Golovach NG, Cheshchevik VT, Lapshina EA et al.
Department of Biochemistry, Yanka Kupala State University of Grodno, Blvd. Len. Kom. – 50, 230030, Grodno, Belarus.
The Journal of membrane biology. Mar 2017.
We evaluated the parameters of Ca(2+)-induced mitochondrial permeability transition (MPT) pore formations, Ca(2+) binding constants, stoichiometry, energy of activation, and the effect of oxidative agents, tert-butyl hydroperoxide (tBHP), and hypochlorous acid (HOCl), on Ca(2+) -mediated process in rat liver mitochondria.

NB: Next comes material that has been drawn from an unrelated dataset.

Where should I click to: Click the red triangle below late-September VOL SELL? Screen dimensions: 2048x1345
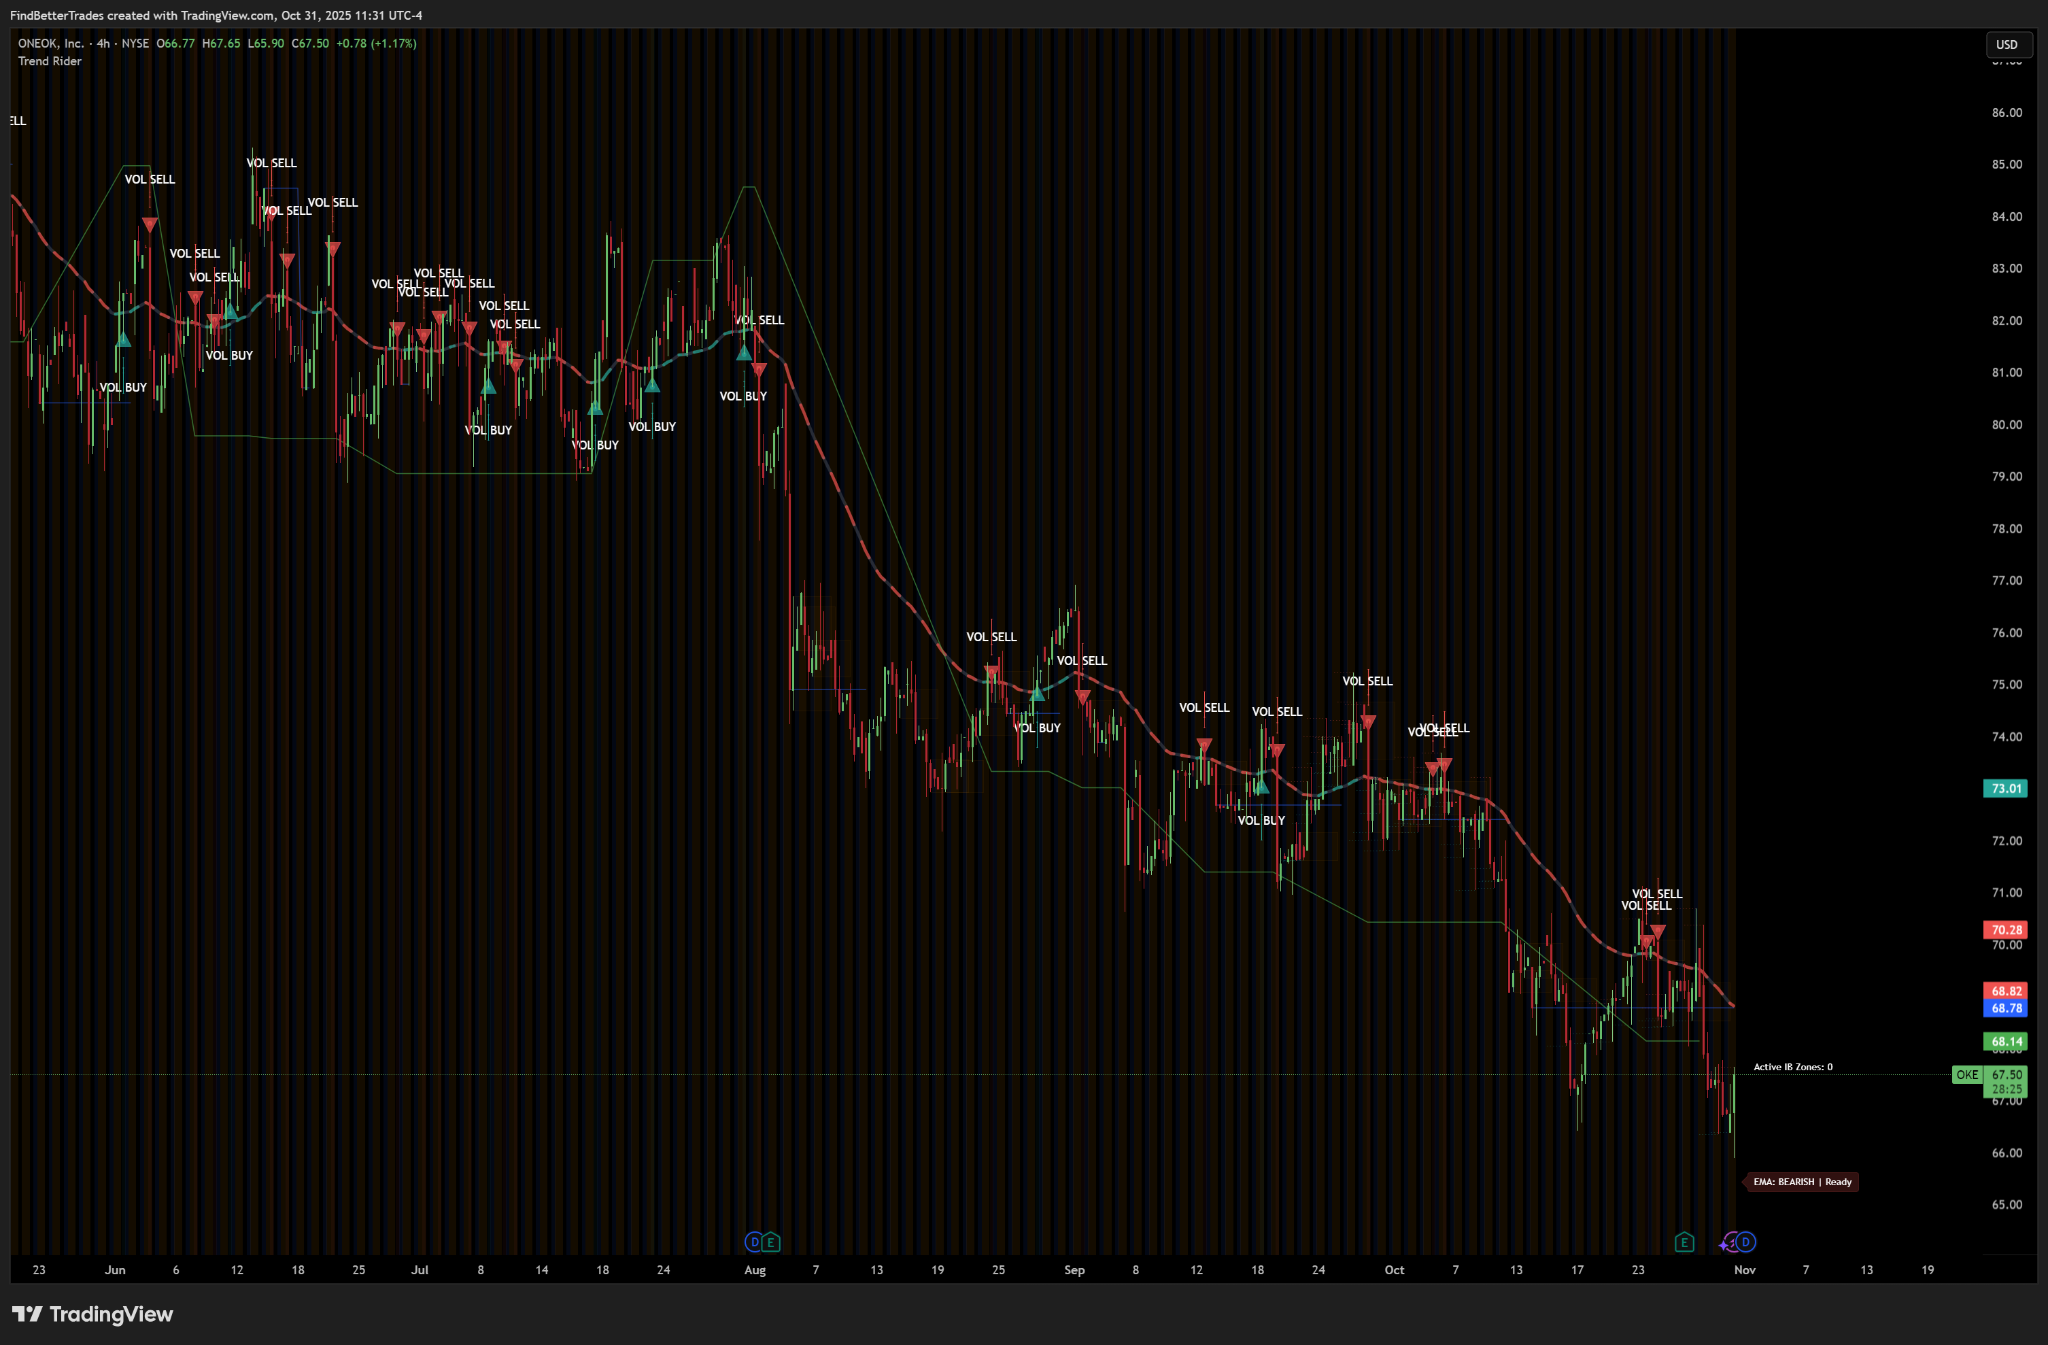pyautogui.click(x=1368, y=722)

From the Hill plot of the dependence of MPT rate on Ca(2+) concentration, we determined the order of interaction of Ca(2+) ions with the mitochondrial sites, n = 3, and the apparent Kd = 60 ± 12 µM. We also found the apparent Michaelis-Menten constant, Km, for Ca(2+) interactions with mitochondria to be equal to 75 ± 20 µM, whereas that in the presence of 300 µM tBHP was 120 ± 20 µM. Using the Arrhenius plots of the temperature dependences of apparent mitochondrial swelling rate at various Ca(2+) concentrations, we calculated the activation energy of the MPT process. ΔEa was 130 ± 20 kJ/mol at temperatures below the break point of the Arrhenius plot (30-34 °C) and 50 ± 9 kJ/mol at higher temperatures. Ca(2+) ions induced rapid mitochondrial NADH depletion and membrane depolarization. Prevention of the pore formation by cyclosporin A inhibited Ca(2+)-dependent mitochondrial depolarization and Mg(2+) ions attenuated the potential dissipation. tBHP (10-150 µM) dose-dependently enhanced the rate of MPT opening, whereas the effect of HOCl on MPT depended on the ratio of HOCl/Ca(2+). The apparent Km of tBHP interaction with mitochondria in the swelling reaction was found to be Km = 11 ± 3 µM. The present study provides evidence that three calcium ions interact with mitochondrial site with high affinity during MPT. Ca(2+)-induced MPT pore formations due to mitochondrial membrane protein denaturation resulted in membrane potential dissipation. Oxidants with different mechanisms, tBHP and HOCl, reduced mitochondrial membrane potential and oxidized mitochondrial NADH in EDTA-free medium and had an effect on Ca(2+)-induced MPT onset.